§ **TASK PROMPT**:
What is needed here is an exact transcription of the entries that follow.

§ **THE DATA**:
= = = = =

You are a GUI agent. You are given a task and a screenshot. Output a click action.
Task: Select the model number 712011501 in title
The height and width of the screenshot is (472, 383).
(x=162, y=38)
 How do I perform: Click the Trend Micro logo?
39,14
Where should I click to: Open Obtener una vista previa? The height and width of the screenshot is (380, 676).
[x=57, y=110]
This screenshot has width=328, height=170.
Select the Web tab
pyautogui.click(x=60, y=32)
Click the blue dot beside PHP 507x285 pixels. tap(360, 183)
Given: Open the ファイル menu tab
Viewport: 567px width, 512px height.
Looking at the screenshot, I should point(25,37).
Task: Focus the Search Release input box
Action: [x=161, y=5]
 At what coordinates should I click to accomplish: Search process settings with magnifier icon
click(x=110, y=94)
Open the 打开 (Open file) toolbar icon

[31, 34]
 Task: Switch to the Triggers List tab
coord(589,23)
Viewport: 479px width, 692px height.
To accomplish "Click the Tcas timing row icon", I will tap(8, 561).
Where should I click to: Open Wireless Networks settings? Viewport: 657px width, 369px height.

= = = = =

§ **RESULT FOR THIS EXERCISE**:
You are a GUI agent. You are given a task and a screenshot. Output a click action.
Task: Select the model number 712011501 in title
The height and width of the screenshot is (472, 383).
(x=162, y=38)
 How do I perform: Click the Trend Micro logo?
39,14
Where should I click to: Open Obtener una vista previa? The height and width of the screenshot is (380, 676).
[x=57, y=110]
This screenshot has width=328, height=170.
Select the Web tab
pyautogui.click(x=60, y=32)
Click the blue dot beside PHP 507x285 pixels. tap(360, 183)
Given: Open the ファイル menu tab
Viewport: 567px width, 512px height.
Looking at the screenshot, I should point(25,37).
Task: Focus the Search Release input box
Action: [x=161, y=5]
 At what coordinates should I click to accomplish: Search process settings with magnifier icon
click(x=110, y=94)
Open the 打开 (Open file) toolbar icon

[31, 34]
 Task: Switch to the Triggers List tab
coord(589,23)
Viewport: 479px width, 692px height.
To accomplish "Click the Tcas timing row icon", I will tap(8, 561).
Where should I click to: Open Wireless Networks settings? Viewport: 657px width, 369px height.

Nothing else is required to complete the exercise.